# What you have to do
Copy out the data line by line exactly, from its start to the line bearing "Click the lowest red GLO outlier point", inclusive.

(Saved data entries)
=-=-=
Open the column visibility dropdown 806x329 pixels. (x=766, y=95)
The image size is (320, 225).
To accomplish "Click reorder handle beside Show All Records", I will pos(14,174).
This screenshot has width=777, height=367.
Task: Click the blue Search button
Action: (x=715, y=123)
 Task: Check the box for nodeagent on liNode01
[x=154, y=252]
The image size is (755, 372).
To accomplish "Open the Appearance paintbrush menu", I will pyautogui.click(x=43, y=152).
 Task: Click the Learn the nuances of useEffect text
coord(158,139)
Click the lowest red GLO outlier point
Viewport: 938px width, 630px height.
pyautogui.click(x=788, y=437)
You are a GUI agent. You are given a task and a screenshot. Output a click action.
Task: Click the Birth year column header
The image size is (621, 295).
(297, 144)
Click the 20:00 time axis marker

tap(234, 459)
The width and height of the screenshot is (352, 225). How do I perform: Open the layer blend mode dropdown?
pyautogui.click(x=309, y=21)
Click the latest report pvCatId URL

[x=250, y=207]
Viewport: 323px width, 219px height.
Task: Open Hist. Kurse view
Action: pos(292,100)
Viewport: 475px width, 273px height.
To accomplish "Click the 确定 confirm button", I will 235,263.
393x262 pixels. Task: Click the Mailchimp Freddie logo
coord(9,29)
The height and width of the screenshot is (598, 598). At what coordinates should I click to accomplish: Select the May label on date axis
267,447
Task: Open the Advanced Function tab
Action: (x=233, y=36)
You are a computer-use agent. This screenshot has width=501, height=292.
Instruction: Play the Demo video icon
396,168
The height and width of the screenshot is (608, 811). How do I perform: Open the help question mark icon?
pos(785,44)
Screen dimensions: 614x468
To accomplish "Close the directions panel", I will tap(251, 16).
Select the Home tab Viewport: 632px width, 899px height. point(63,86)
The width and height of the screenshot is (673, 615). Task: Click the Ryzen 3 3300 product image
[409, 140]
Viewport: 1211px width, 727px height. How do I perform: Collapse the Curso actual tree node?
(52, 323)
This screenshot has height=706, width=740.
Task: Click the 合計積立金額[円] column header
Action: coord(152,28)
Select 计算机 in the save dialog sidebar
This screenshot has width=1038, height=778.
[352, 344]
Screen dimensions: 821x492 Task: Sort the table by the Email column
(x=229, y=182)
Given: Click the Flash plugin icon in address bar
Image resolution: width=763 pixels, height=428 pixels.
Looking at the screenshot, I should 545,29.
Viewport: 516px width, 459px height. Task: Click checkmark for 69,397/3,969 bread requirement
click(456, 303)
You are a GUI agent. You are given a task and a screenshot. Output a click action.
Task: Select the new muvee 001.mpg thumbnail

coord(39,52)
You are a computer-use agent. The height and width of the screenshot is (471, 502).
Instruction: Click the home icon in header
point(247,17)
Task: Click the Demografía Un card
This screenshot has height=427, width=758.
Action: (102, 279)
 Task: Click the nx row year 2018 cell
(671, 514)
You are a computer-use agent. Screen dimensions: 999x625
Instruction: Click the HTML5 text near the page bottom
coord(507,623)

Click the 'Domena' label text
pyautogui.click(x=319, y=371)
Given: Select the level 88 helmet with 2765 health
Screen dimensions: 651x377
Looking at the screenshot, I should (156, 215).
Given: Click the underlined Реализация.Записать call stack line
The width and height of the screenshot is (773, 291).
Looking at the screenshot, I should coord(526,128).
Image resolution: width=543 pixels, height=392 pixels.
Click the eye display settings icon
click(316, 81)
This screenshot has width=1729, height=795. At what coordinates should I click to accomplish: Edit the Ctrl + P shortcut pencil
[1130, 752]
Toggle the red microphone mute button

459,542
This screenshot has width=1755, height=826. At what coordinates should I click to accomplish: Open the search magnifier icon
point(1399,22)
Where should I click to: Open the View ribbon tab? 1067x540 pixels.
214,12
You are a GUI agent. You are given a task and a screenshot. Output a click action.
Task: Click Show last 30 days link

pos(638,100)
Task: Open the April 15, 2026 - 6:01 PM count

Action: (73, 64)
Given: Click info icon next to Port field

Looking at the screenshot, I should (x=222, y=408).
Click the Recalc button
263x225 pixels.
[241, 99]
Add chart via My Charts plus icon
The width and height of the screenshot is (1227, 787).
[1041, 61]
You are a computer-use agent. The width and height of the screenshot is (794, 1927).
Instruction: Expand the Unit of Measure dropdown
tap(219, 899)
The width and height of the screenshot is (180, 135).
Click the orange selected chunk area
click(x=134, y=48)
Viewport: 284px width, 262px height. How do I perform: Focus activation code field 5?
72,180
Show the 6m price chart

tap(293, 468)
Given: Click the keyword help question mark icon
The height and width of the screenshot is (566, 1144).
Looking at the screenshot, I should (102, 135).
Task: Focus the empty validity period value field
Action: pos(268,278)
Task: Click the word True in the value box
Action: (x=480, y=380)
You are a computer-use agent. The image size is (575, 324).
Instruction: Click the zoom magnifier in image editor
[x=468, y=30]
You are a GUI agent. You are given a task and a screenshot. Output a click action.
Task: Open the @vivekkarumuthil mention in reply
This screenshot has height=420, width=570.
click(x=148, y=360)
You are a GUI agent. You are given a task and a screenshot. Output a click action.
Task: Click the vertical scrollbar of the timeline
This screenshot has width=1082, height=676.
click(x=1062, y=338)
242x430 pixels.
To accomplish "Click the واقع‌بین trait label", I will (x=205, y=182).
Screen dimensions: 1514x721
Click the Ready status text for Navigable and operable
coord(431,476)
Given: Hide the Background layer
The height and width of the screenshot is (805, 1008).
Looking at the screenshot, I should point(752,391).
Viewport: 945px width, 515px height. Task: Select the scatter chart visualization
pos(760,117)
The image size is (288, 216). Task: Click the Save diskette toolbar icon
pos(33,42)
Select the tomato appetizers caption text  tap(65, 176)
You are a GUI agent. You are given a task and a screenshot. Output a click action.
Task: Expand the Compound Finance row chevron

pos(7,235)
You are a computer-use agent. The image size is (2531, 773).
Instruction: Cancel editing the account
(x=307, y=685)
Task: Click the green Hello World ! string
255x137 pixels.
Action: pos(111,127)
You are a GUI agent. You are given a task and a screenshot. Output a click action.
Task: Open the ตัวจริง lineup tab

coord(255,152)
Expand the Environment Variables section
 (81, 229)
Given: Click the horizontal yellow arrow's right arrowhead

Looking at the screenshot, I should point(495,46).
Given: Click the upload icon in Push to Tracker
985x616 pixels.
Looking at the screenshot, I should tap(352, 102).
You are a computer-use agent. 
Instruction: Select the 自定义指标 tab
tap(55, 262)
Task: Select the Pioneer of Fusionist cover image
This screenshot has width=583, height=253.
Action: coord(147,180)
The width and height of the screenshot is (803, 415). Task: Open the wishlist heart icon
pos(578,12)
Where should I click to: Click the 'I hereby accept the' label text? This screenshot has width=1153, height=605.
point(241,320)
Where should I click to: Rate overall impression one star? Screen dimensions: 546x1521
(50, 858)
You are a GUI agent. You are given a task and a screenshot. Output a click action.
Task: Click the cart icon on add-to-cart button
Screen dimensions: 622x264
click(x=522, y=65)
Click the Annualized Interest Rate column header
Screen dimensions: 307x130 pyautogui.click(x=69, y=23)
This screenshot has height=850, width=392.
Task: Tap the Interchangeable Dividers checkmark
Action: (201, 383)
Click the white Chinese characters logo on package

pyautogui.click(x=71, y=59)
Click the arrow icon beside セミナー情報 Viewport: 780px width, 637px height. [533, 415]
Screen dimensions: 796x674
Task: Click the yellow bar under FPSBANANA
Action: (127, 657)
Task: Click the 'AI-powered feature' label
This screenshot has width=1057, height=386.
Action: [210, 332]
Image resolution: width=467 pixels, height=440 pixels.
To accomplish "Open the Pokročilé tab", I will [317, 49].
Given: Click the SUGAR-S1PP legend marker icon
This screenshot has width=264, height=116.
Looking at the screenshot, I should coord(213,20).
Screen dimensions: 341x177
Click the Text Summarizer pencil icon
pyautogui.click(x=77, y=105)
=-=-=
# Exercise result
Open the column visibility dropdown 806x329 pixels. (x=766, y=95)
The image size is (320, 225).
To accomplish "Click reorder handle beside Show All Records", I will pos(14,174).
This screenshot has width=777, height=367.
Task: Click the blue Search button
Action: (x=715, y=123)
 Task: Check the box for nodeagent on liNode01
[x=154, y=252]
The image size is (755, 372).
To accomplish "Open the Appearance paintbrush menu", I will pyautogui.click(x=43, y=152).
 Task: Click the Learn the nuances of useEffect text
coord(158,139)
Click the lowest red GLO outlier point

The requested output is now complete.